View Single Post
 
Old Nov 03, 2012, 07:58 AM
Anonymous32451
Guest
 
Posts: n/a
Quote:
Originally Posted by CreativeTeardrop View Post
I've let everyone down. Family expected so much of me and I've just let them down. Couldn't stay in school because it got too hard to cope, I'd stopped eating and lost a lot of weight and in the end I couldn't force myself to go anymore. Ended up getting home schooling instead. Failed everything from then on. Everyone I know is at college while I can hardly leave the house.. Though I want to so much. I have a lot I want to do, just no motivation and I'm scared.
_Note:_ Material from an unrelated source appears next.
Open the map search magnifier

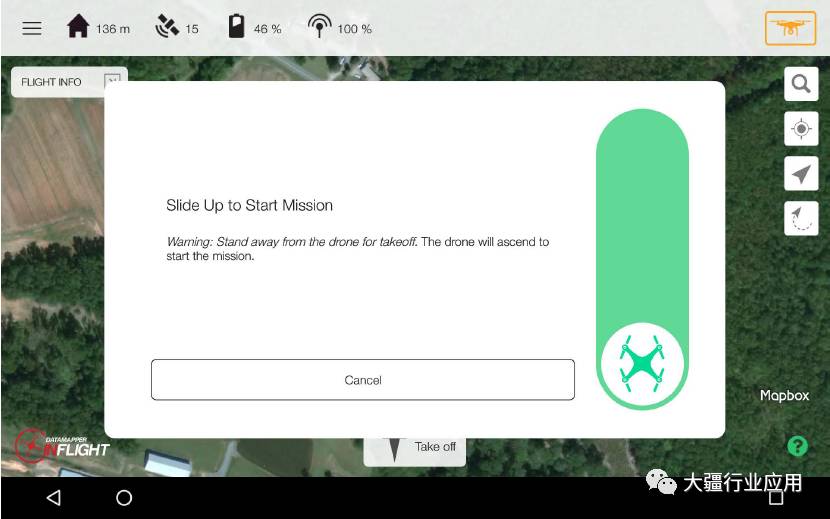coord(800,84)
I find it hard to talk about certain things, though sometimes things like 'What are you doing tomorrow then?' will instantly make me feel horrible and I cut the person off. As much as I wanna talk about things I can't because the words just don't come out. Cry almost every night and feel so horrible, my mind is everywhere. Every day just gets worse and I hate how much I've let my mum down. She sounds so disappointed in me, but I don't blame her. I'm a waste of space, a mess.
I hate myself for being like this. I just want to make my mum proud of me.


i feel the same way.

like you, i was taken out of school too (due to my MH issues) and i don't even have home schooling... in fact- i've had nothing happen to me for almost a whole year

i don't leave the house too (social anxiety)

tell me about the things you want to do?